When I told fellow Jews, over a recent Shabbat, about Islandborn and how the book relates its tale, each one mumbled some version of “blot out the name!” And that heritage has raised many questions over the centuries about what and how we remember and what and how we re-tell.

Legacy and Response

Social Justice Books suggest that “one place where young readers could handle a more accurate narrative, than what is offered in the book, is in the description of what happened to” the unnamed heroes:

Lola was told, “No one knows really [what happened to them.] It was so long ago.” The truth is that we actually do know what happened to the Mirabal sisters and countless others….A response that children could handle would be “Sadly, many were killed, but others survived. Their children, like you, continue to work for a better world today.”

Some social studies teachers and individual parents may want to discuss the specifics of Dominican history around Islandborn or use it to discuss motivations behind much immigration. Díaz, however, prefers to steer the conversation in more universal directions.

At a recent Islandborn book talk for young readers and writers — 1st through 5th grade, accompanied by a few pre-schoolers and adults, at a DC Public Library branch — the first young person to speak declared: “Monsters aren’t real.” In response, Díaz spoke generally, first agreeing with the student and then explaining that his home country was, in fact, once “taken over by a very bad man who was kinda like a monster.” The author never mentioned the Dominican context again and never got more specific.

After the event, I asked Díaz if he ever addressed young readers — like those at Capitol View Neighborhood Library, where we met — by helping them name monsters in their lives.
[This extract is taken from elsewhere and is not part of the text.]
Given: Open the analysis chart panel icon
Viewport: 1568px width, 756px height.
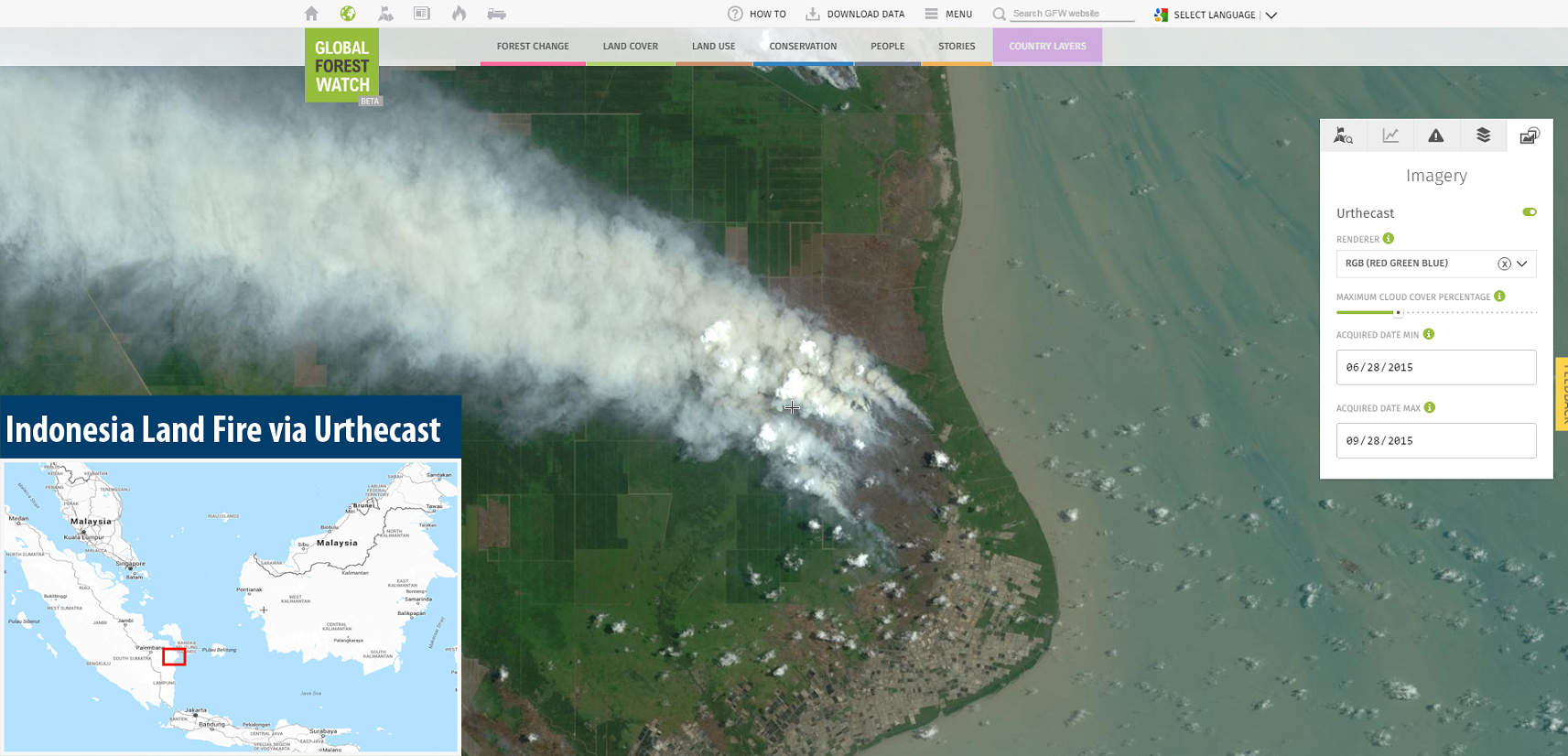Looking at the screenshot, I should [x=1390, y=135].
Again, he rejected a more specific path: “I don’t think [local youth] need to hear anything from me about the monsters they face….If their lives are anything like mine, they know.”

Instead, the author argues: “The key is to help them confront and work through their experiences, forge friendships and solidarities.”
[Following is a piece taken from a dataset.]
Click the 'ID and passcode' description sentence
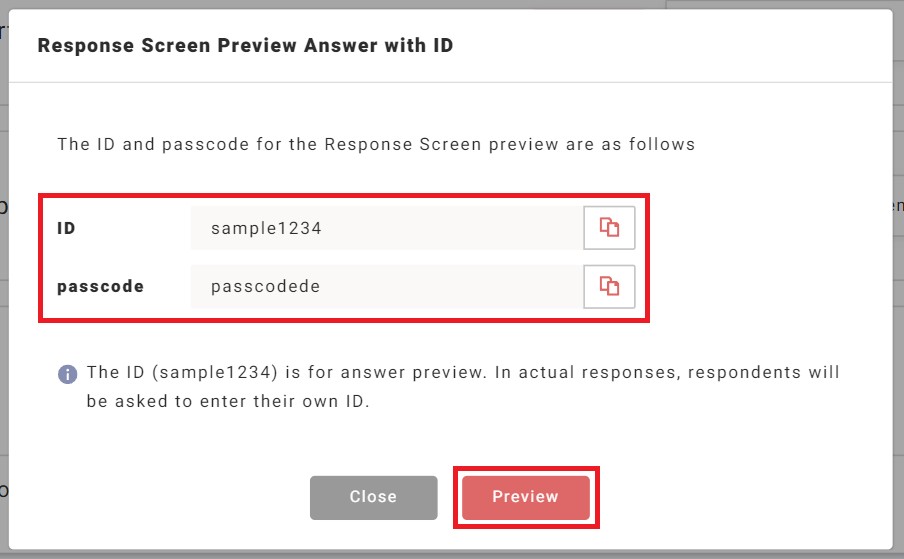 tap(375, 144)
Toward that end, Díaz asked young readers to look at how the people eventually defeated the monster. He drew attention to the illustration above, noting that all monsters have a weakness that can be used against them, and that people joining together is essential….Students at Capitol View noted, based on the illustration and their own experience, the role of singing in uniting people.

How We Tell the Tale

The tenor of the Islandborn youth discussion at Capitol View remained largely philosophical and literary, rather than historical. Several young readers asked questions around why monsters do what they do. The author suggested several reasons, including the example of an older sibling wanting more than a fair portion of a treat meant for sharing. In response to another student, Díaz raised the concept of literary tropes around monsters.
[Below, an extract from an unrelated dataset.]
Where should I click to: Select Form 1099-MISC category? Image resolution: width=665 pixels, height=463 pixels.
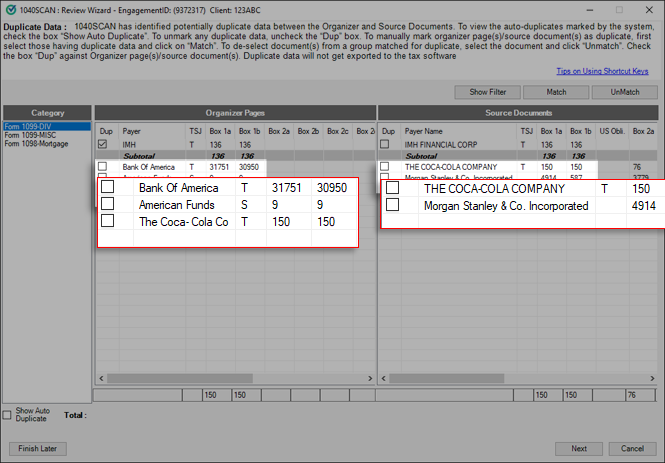pyautogui.click(x=31, y=135)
Still, one ten-year-old did wonder, “What about the good people who are killed by the monsters before it’s defeated?” Díaz suggested, given that the age range present and how close to the end of the allotted time the question arose, that the young person talk to him following the group gathering.

In a similar vein, a local rabbi recently shared that his very young children do not know about the tenth plague [death of the first-born], despite its prominence in the Passover story. Of course, age and maturity of audience must influence content or emphasis in storytelling. Beyond age-appropriateness, however, the question of what to tell and what to omit is a deeper issue:

  • If we don’t relate the horrors, how will we ensure that victims are remembered and future generations informed?
  • How do we ensure memory and sensitivity, without perpetuating trauma?
  • Depending on the depth of our storytelling, how do young people — and the older people they become — relate to our state of exile?

At one point in Islandborn, after neighbors have opened up to Lola about the good and the horrible on “the Island,” child and grandmother have a key exchange:

Abuela, did you know about the Monster?”
“Of course, hija. Why do you think so many of us are here in the North?”